**TASK TO CARRY OUT**
Copy every one of the following rows word for word, with no changes.

——

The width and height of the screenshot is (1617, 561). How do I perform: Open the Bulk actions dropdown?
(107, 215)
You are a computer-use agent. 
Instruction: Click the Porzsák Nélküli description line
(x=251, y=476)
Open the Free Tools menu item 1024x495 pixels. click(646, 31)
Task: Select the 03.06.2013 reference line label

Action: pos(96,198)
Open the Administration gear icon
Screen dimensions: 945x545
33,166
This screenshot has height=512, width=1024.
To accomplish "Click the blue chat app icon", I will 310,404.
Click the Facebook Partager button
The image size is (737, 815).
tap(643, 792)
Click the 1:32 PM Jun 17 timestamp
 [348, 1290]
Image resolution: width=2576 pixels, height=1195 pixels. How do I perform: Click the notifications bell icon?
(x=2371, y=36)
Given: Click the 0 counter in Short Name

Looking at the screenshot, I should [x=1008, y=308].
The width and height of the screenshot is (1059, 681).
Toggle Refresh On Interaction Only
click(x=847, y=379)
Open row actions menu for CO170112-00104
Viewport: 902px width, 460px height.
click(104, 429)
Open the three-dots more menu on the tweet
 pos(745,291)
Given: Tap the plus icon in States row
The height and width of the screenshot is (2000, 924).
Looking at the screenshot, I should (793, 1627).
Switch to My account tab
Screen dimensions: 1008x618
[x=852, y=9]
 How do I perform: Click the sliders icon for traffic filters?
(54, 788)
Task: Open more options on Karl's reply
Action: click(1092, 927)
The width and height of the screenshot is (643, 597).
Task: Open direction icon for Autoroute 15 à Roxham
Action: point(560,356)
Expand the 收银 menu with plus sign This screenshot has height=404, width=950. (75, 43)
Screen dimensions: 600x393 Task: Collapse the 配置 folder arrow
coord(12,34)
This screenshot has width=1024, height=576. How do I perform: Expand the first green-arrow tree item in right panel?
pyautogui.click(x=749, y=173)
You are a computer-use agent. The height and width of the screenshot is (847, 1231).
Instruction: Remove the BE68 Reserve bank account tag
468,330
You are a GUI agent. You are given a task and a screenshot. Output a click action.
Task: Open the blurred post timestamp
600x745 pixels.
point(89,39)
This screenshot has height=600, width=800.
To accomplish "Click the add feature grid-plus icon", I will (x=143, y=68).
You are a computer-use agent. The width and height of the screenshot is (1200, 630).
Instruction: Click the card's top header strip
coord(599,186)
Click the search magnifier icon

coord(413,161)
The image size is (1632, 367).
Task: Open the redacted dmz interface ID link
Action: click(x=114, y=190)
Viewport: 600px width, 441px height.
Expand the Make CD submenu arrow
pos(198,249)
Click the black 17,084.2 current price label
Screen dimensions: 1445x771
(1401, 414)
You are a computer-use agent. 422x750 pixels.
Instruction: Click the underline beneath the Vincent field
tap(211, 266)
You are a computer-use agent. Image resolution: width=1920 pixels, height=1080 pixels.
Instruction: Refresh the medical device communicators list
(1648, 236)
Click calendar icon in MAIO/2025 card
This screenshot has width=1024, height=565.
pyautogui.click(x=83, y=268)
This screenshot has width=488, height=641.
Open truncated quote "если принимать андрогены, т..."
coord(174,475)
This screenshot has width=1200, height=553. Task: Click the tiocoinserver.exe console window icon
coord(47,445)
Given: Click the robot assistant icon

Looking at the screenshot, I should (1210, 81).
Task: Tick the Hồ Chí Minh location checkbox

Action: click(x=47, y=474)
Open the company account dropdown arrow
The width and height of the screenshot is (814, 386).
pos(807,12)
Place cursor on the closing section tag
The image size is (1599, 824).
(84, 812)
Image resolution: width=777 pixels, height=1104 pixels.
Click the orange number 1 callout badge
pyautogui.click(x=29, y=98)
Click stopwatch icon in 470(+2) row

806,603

——

**COMPLETED TASK**
The width and height of the screenshot is (1617, 561). How do I perform: Open the Bulk actions dropdown?
(107, 215)
You are a computer-use agent. 
Instruction: Click the Porzsák Nélküli description line
(x=251, y=476)
Open the Free Tools menu item 1024x495 pixels. click(646, 31)
Task: Select the 03.06.2013 reference line label

Action: pos(96,198)
Open the Administration gear icon
Screen dimensions: 945x545
33,166
This screenshot has height=512, width=1024.
To accomplish "Click the blue chat app icon", I will 310,404.
Click the Facebook Partager button
The image size is (737, 815).
tap(643, 792)
Click the 1:32 PM Jun 17 timestamp
 [348, 1290]
Image resolution: width=2576 pixels, height=1195 pixels. How do I perform: Click the notifications bell icon?
(x=2371, y=36)
Given: Click the 0 counter in Short Name

Looking at the screenshot, I should [x=1008, y=308].
The width and height of the screenshot is (1059, 681).
Toggle Refresh On Interaction Only
click(x=847, y=379)
Open row actions menu for CO170112-00104
Viewport: 902px width, 460px height.
click(104, 429)
Open the three-dots more menu on the tweet
 pos(745,291)
Given: Tap the plus icon in States row
The height and width of the screenshot is (2000, 924).
Looking at the screenshot, I should (793, 1627).
Switch to My account tab
Screen dimensions: 1008x618
[x=852, y=9]
 How do I perform: Click the sliders icon for traffic filters?
(54, 788)
Task: Open more options on Karl's reply
Action: click(1092, 927)
The width and height of the screenshot is (643, 597).
Task: Open direction icon for Autoroute 15 à Roxham
Action: point(560,356)
Expand the 收银 menu with plus sign This screenshot has height=404, width=950. (75, 43)
Screen dimensions: 600x393 Task: Collapse the 配置 folder arrow
coord(12,34)
This screenshot has width=1024, height=576. How do I perform: Expand the first green-arrow tree item in right panel?
pyautogui.click(x=749, y=173)
You are a computer-use agent. The height and width of the screenshot is (847, 1231).
Instruction: Remove the BE68 Reserve bank account tag
468,330
You are a GUI agent. You are given a task and a screenshot. Output a click action.
Task: Open the blurred post timestamp
600x745 pixels.
point(89,39)
This screenshot has height=600, width=800.
To accomplish "Click the add feature grid-plus icon", I will (x=143, y=68).
You are a computer-use agent. The width and height of the screenshot is (1200, 630).
Instruction: Click the card's top header strip
coord(599,186)
Click the search magnifier icon

coord(413,161)
The image size is (1632, 367).
Task: Open the redacted dmz interface ID link
Action: click(x=114, y=190)
Viewport: 600px width, 441px height.
Expand the Make CD submenu arrow
pos(198,249)
Click the black 17,084.2 current price label
Screen dimensions: 1445x771
(1401, 414)
You are a computer-use agent. 422x750 pixels.
Instruction: Click the underline beneath the Vincent field
tap(211, 266)
You are a computer-use agent. Image resolution: width=1920 pixels, height=1080 pixels.
Instruction: Refresh the medical device communicators list
(1648, 236)
Click calendar icon in MAIO/2025 card
This screenshot has width=1024, height=565.
pyautogui.click(x=83, y=268)
This screenshot has width=488, height=641.
Open truncated quote "если принимать андрогены, т..."
coord(174,475)
This screenshot has width=1200, height=553. Task: Click the tiocoinserver.exe console window icon
coord(47,445)
Given: Click the robot assistant icon

Looking at the screenshot, I should (1210, 81).
Task: Tick the Hồ Chí Minh location checkbox

Action: click(x=47, y=474)
Open the company account dropdown arrow
The width and height of the screenshot is (814, 386).
pos(807,12)
Place cursor on the closing section tag
The image size is (1599, 824).
(84, 812)
Image resolution: width=777 pixels, height=1104 pixels.
Click the orange number 1 callout badge
pyautogui.click(x=29, y=98)
Click stopwatch icon in 470(+2) row

806,603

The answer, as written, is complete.